**WORK ORDER**
In the listing, locate the line containing "Image resolution: width=868", then quote it and all following lines exactly. Omit pictures.
------ DATA
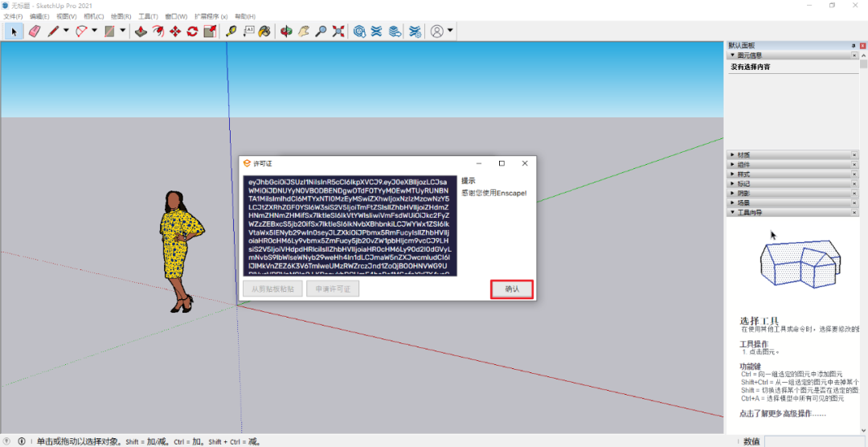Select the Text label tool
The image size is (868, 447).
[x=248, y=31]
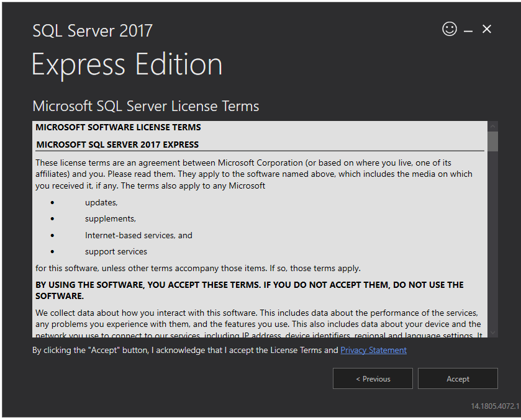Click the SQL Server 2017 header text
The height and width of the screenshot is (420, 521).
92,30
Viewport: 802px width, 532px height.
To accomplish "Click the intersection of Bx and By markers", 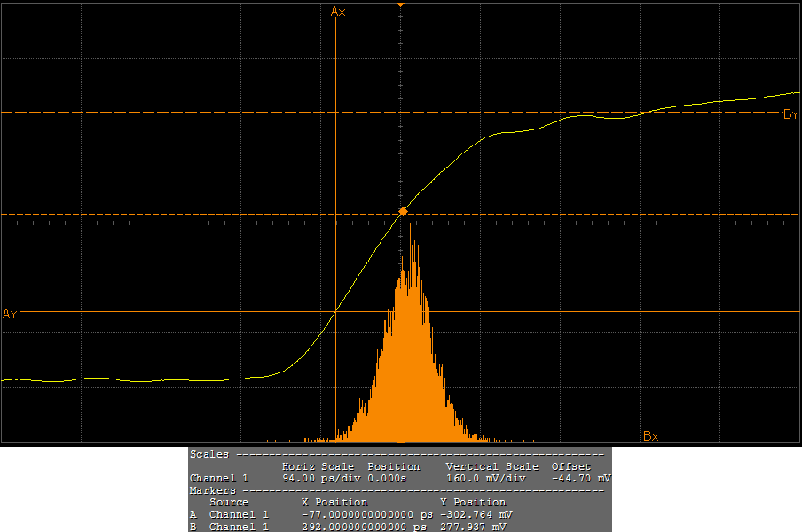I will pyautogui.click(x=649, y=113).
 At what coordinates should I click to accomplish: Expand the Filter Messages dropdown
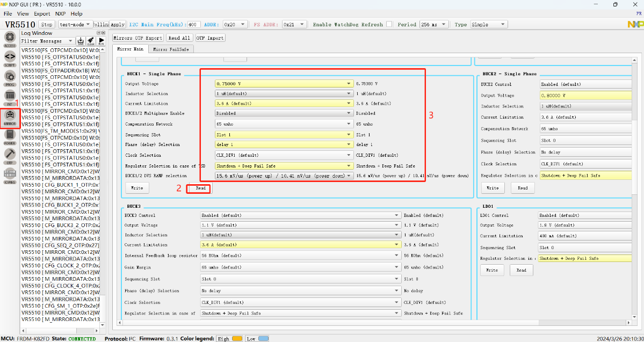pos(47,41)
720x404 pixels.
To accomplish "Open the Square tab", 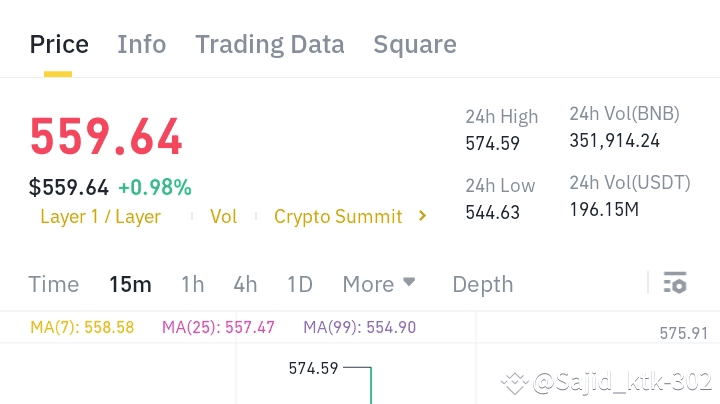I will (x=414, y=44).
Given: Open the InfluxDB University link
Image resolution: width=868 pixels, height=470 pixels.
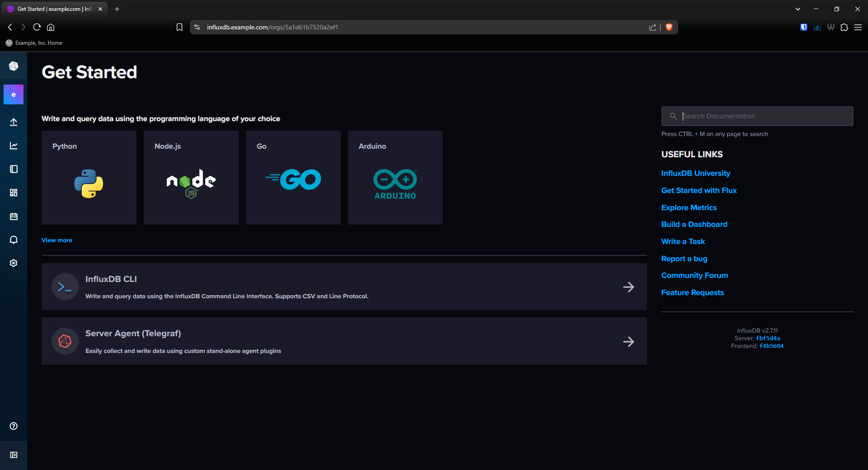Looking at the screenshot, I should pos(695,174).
------------
**OUTPUT FOR THIS TASK**
Image resolution: width=868 pixels, height=470 pixels.
Looking at the screenshot, I should pos(695,174).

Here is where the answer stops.